Turner was, on the one hand, not shy to use the power of government. He believed, for example, that longstanding monopolies should be just broken up, regardless of whether they had done anything “wrong” or were a “bad trust.” As Turner’s deputy and future Nobel laureate Oliver Williamson put it, “[The] persistent dominance of an industry by a single firm is not to be expected,” and long-term, sustained dominance “should be regarded as an actionable manifestation of market failure.”
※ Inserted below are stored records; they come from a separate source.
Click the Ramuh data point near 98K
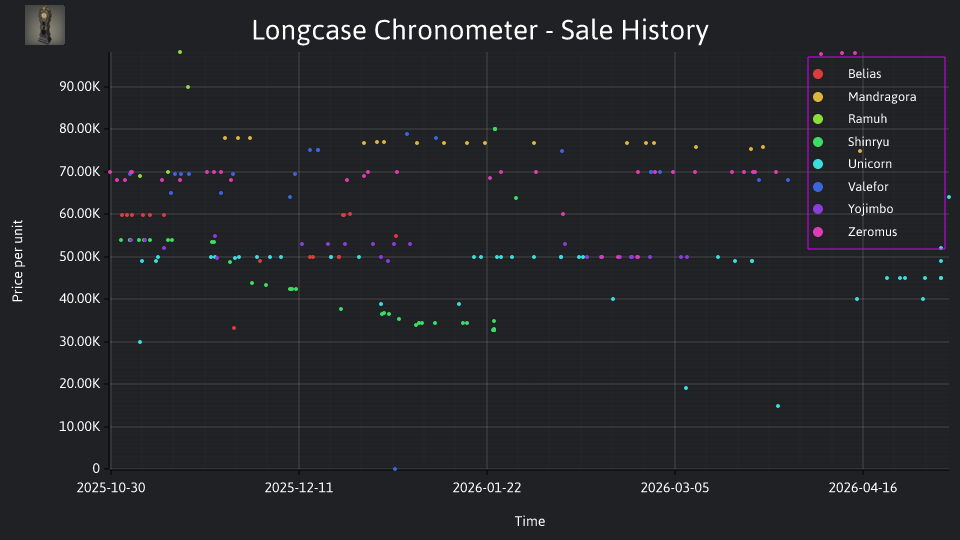The width and height of the screenshot is (960, 540). pyautogui.click(x=180, y=52)
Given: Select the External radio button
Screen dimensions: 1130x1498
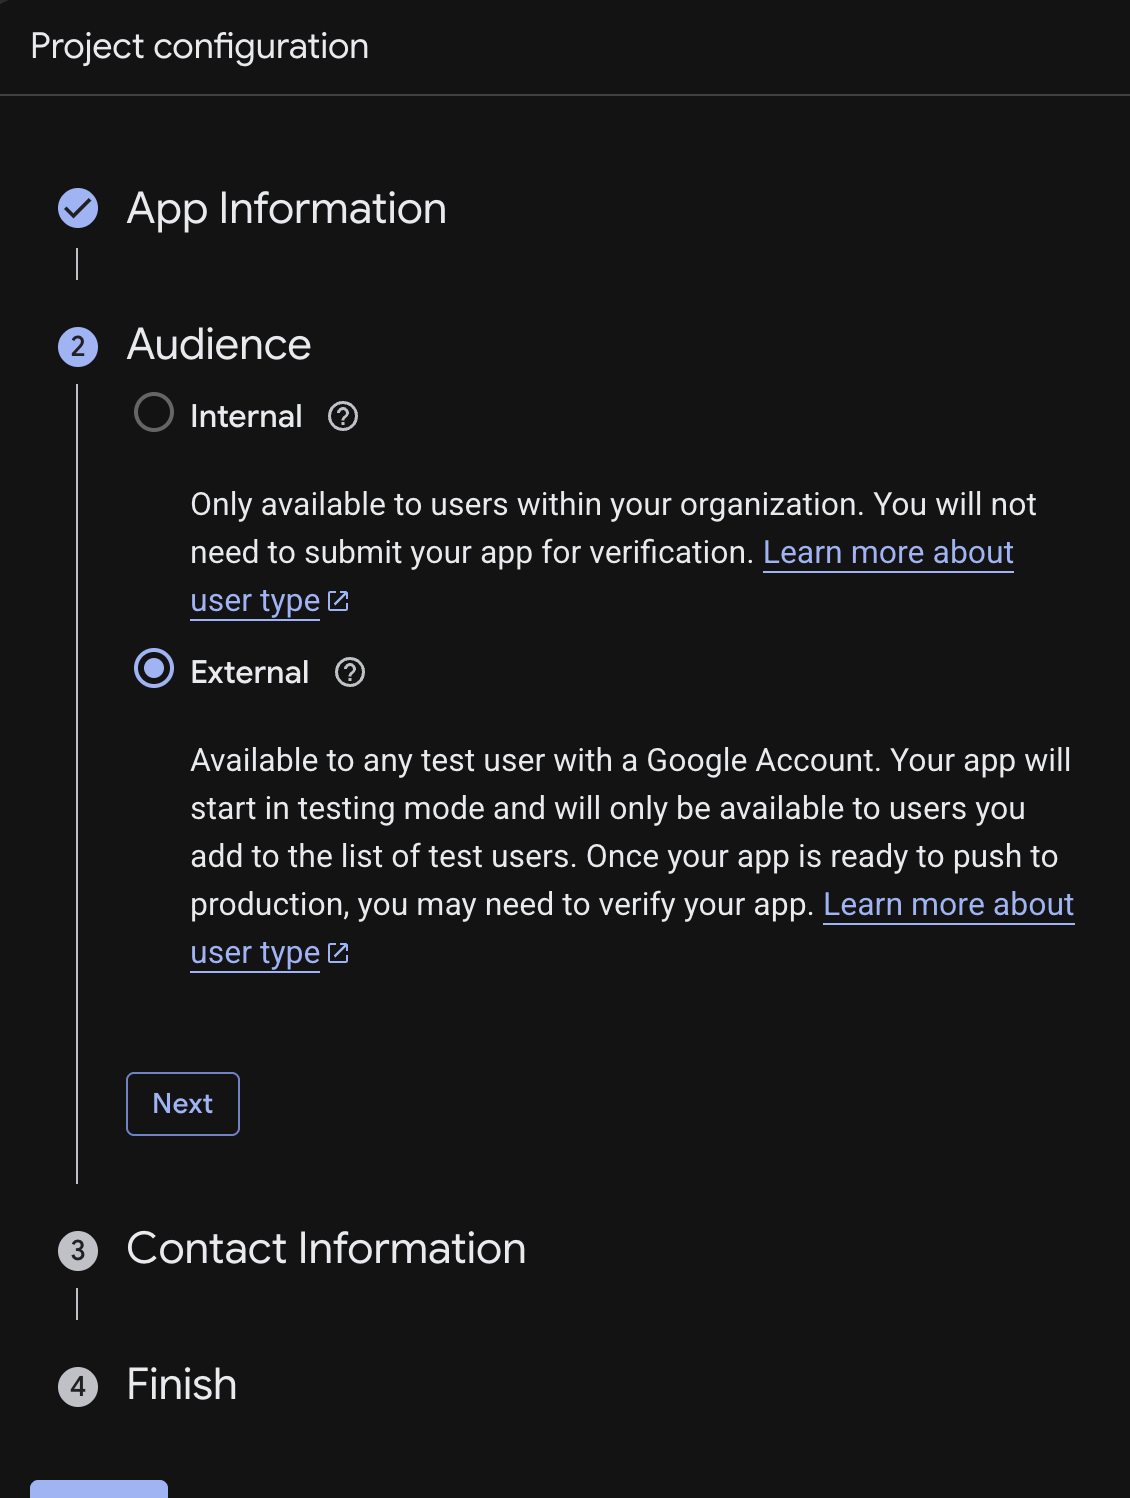Looking at the screenshot, I should pos(154,668).
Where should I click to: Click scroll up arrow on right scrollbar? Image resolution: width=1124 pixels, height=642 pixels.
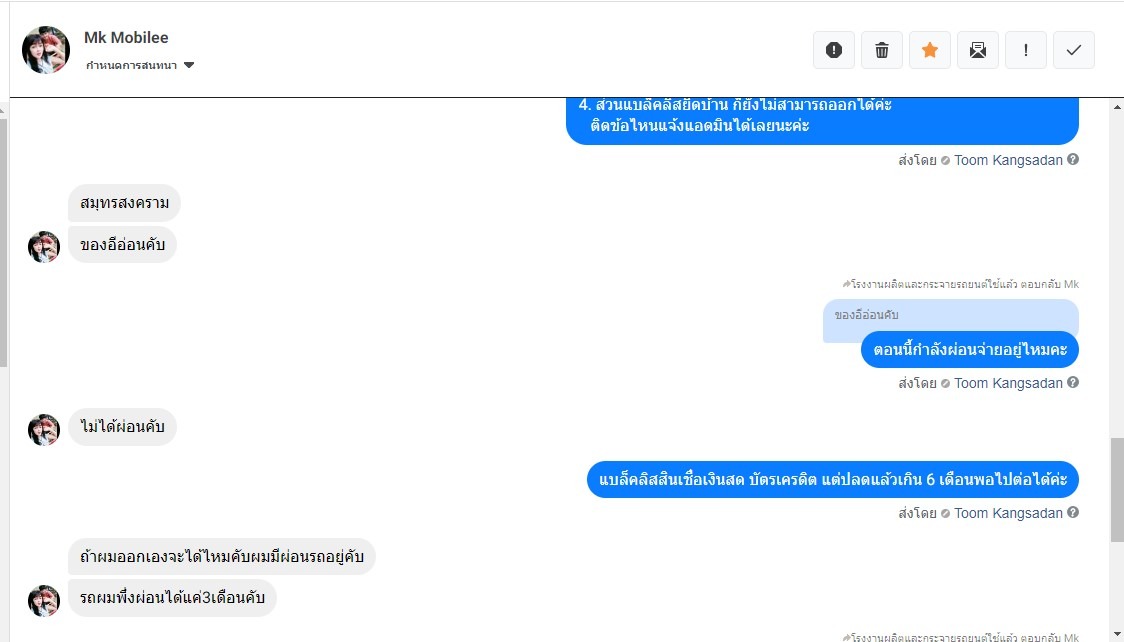(1117, 107)
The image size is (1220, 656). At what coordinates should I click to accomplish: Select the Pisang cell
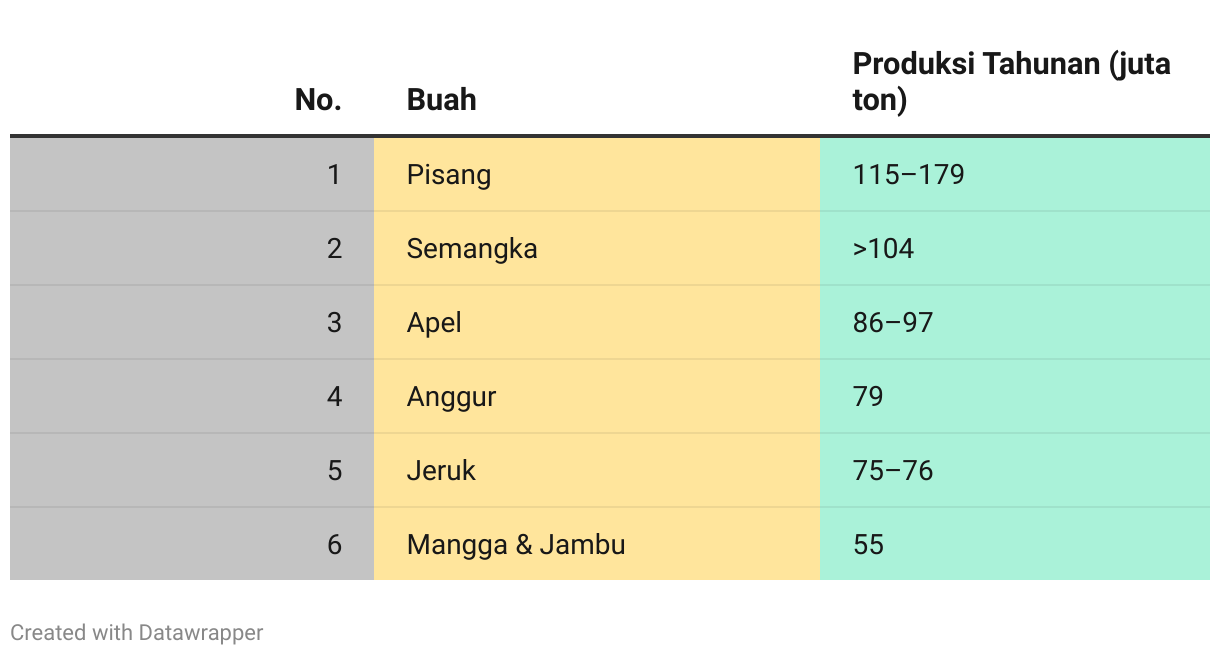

But Turner was also intensely devoted to increasing the influence of economics over antitrust law and enforcement, and he and Areeda increasingly accepted the premise that greater rigor meant an acceptance of the narrower theory of harm, suggested by price theory—in other words, the consumer welfare standard. To be sure, as authors of a guide to the law, the men were bound to report on the law as it existed, meaning that Turner and Areeda were bound to accept the Supreme Court’s adoption of Chicago’s main premises. But there was more to it than this—there was a defensiveness born out of a decade of stinging attacks by some of Chicago’s most brilliant economists and lawyers. And so without any grand declaration, it was the Harvard School that quietly made mainstream the premise that “consumer welfare” should be the measure of all things antitrust.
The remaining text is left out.